**TASK INSTRUCTIONS:**
Restate the listing below line for line and word for word, without the pictures.
______
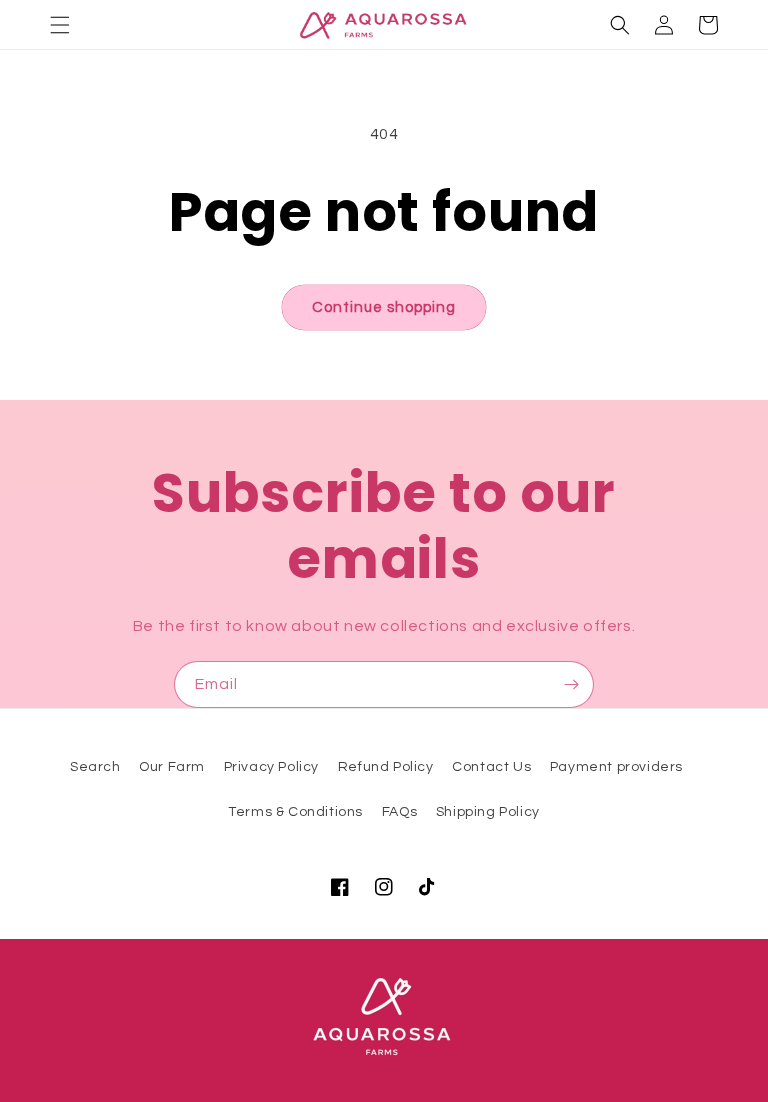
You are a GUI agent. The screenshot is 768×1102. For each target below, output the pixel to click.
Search (95, 767)
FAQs (399, 812)
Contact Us (491, 767)
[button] (60, 25)
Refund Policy (386, 767)
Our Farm (172, 767)
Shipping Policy (488, 812)
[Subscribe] (571, 684)
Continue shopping (384, 307)
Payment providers (616, 767)
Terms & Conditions (295, 812)
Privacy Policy (271, 767)
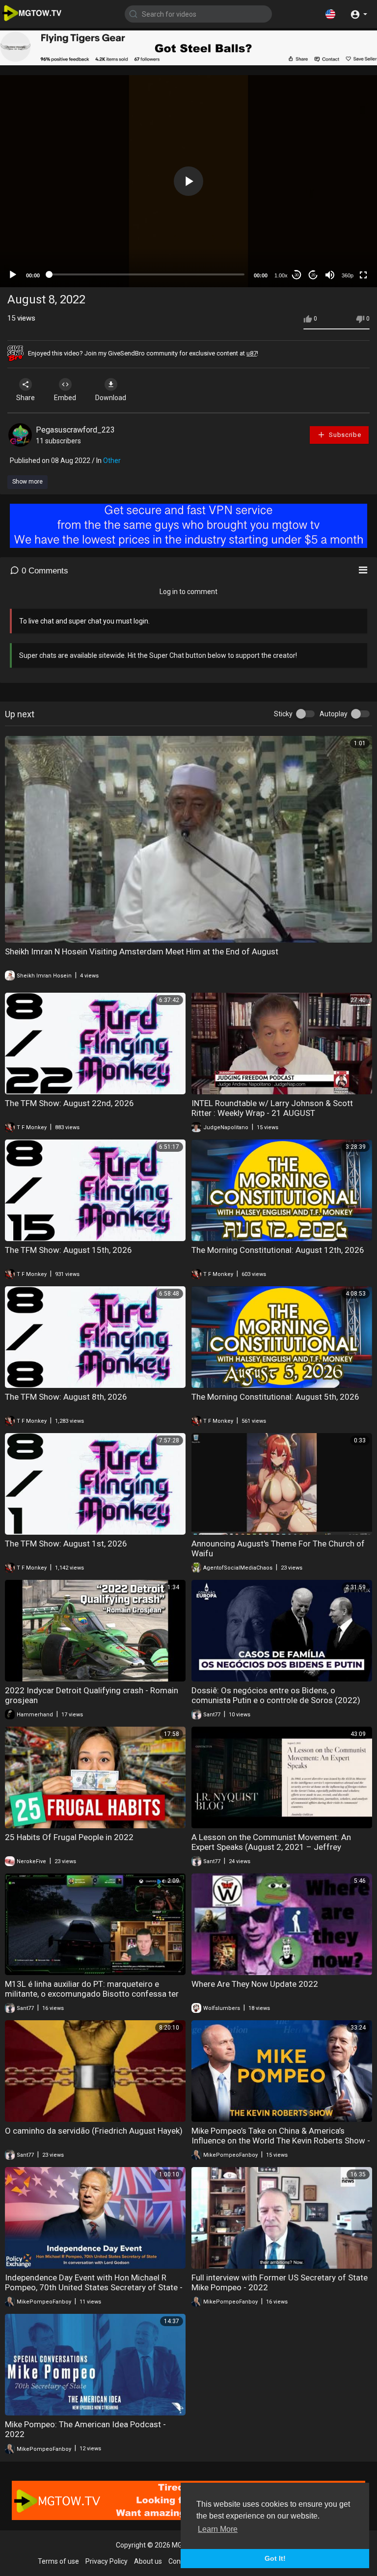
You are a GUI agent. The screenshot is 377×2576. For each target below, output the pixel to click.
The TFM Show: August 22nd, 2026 (69, 1103)
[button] (330, 13)
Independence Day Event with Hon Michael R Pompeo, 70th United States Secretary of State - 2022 (94, 2287)
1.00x (281, 275)
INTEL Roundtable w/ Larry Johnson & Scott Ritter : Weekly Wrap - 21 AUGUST (272, 1108)
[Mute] (330, 275)
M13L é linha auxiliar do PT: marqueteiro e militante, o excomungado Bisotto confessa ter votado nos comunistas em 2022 (92, 1993)
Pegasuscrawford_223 (75, 429)
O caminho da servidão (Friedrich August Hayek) (94, 2131)
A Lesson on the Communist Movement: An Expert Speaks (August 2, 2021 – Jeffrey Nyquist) (271, 1847)
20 (313, 275)
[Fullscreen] (363, 275)
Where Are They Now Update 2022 (254, 1984)
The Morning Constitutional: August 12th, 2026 (277, 1250)
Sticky (283, 714)
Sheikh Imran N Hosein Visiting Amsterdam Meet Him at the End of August (141, 951)
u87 (251, 353)
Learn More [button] (218, 2529)
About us (148, 2561)
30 (296, 275)
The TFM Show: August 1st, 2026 (66, 1543)
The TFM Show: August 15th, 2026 (68, 1250)
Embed (65, 398)
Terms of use (58, 2561)
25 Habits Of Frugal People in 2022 (69, 1837)
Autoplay (334, 714)
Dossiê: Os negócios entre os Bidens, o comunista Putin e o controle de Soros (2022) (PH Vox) (275, 1700)
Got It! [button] (275, 2558)
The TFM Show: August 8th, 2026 (66, 1397)
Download (110, 398)
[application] (188, 181)
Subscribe (344, 434)
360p (347, 275)
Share (25, 398)
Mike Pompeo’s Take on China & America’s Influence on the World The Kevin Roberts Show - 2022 (280, 2140)
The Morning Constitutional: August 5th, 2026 (275, 1397)
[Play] (13, 275)
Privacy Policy (106, 2561)
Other (112, 460)
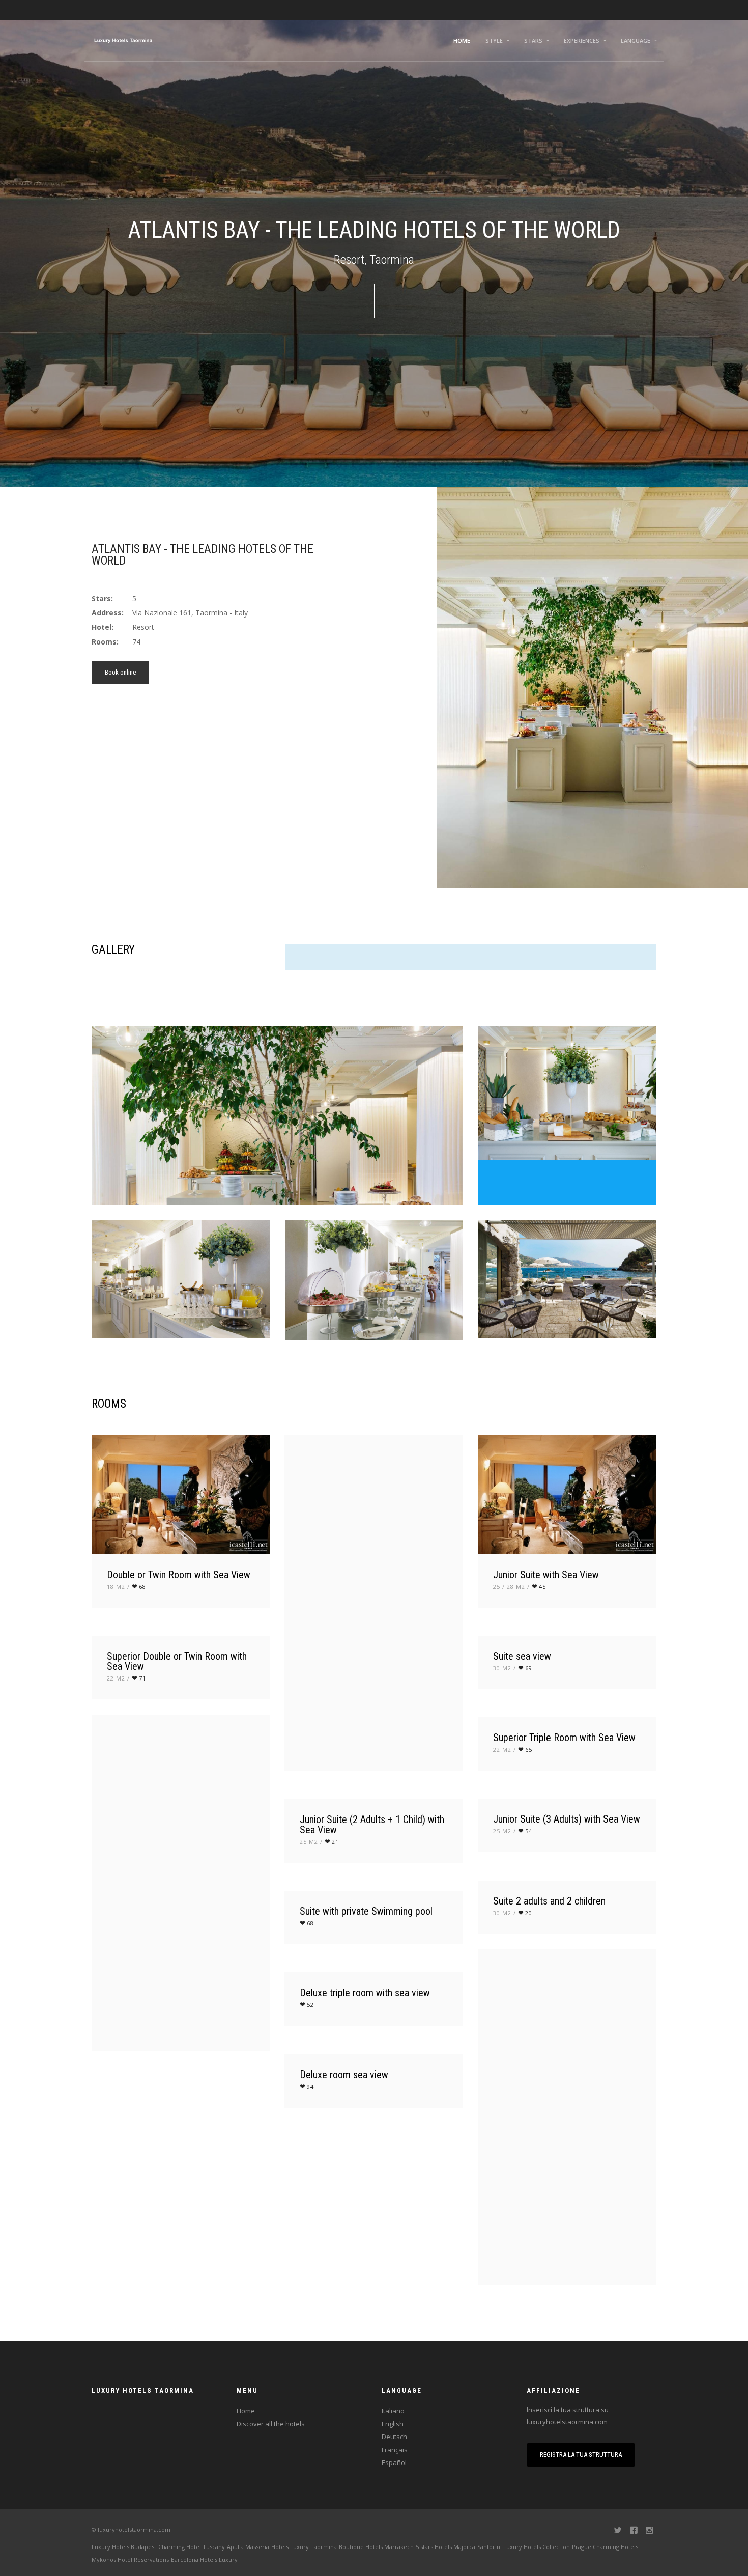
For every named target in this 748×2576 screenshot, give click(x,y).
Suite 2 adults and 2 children (549, 1901)
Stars (533, 40)
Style (494, 40)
______
**ANSWER SPACE:**
You are a GUI agent. The screenshot is 768×1102. For each target below, output the pixel to click.
Search (95, 767)
FAQs (399, 812)
Contact Us (491, 767)
[button] (60, 25)
Refund Policy (386, 767)
Our Farm (172, 767)
Shipping Policy (488, 812)
[Subscribe] (571, 684)
Continue shopping (384, 307)
Payment providers (616, 767)
Terms & Conditions (295, 812)
Privacy Policy (271, 767)
You are a GUI agent. The screenshot is 377×2576. For each target below, output the pixel to click.
The TFM Show: August 22nd, 2026 (69, 1103)
[button] (330, 13)
Independence Day Event with Hon Michael R Pompeo, 70th United States Secretary of State - 2022 (94, 2287)
1.00x (281, 275)
INTEL Roundtable w/ Larry Johnson & Scott Ritter : Weekly Wrap - 21 AUGUST (272, 1108)
[Mute] (330, 275)
M13L é linha auxiliar do PT: marqueteiro e militante, o excomungado Bisotto confessa ter votado nos comunistas em 2022 (92, 1993)
Pegasuscrawford_223 (75, 429)
O caminho da servidão (Friedrich August Hayek) (94, 2131)
A Lesson on the Communist Movement: An Expert Speaks (August 2, 2021 – Jeffrey Nyquist) (271, 1847)
20 (313, 275)
[Fullscreen] (363, 275)
Where Are They Now Update 2022 (254, 1984)
The Morning Constitutional: August 12th, 2026 (277, 1250)
Sticky (283, 714)
Sheikh Imran N Hosein Visiting Amsterdam Meet Him at the End of August (141, 951)
u87 (251, 353)
Learn More [button] (218, 2529)
About us (148, 2561)
30 (296, 275)
The TFM Show: August 1st, 2026 (66, 1543)
The TFM Show: August 15th, 2026 (68, 1250)
Embed (65, 398)
Terms of use (58, 2561)
25 Habits Of Frugal People in 2022 (69, 1837)
Autoplay (334, 714)
Dossiê: Os negócios entre os Bidens, o comunista Putin e o controle de Soros (2022) (PH Vox) (275, 1700)
Got It! [button] (275, 2558)
The TFM Show: August 8th, 2026 (66, 1397)
Download (110, 398)
[application] (188, 181)
Subscribe (344, 434)
360p (347, 275)
Share (25, 398)
Mike Pompeo’s Take on China & America’s Influence on the World The Kevin Roberts Show - 2022 (280, 2140)
The Morning Constitutional: August 5th, 2026 (275, 1397)
[Play] (13, 275)
Privacy Policy (106, 2561)
Other (112, 460)
For every named target in this 748×2576 screenshot, give click(x,y).
Suite 2 adults and 2 children (549, 1901)
Stars (533, 40)
Style (494, 40)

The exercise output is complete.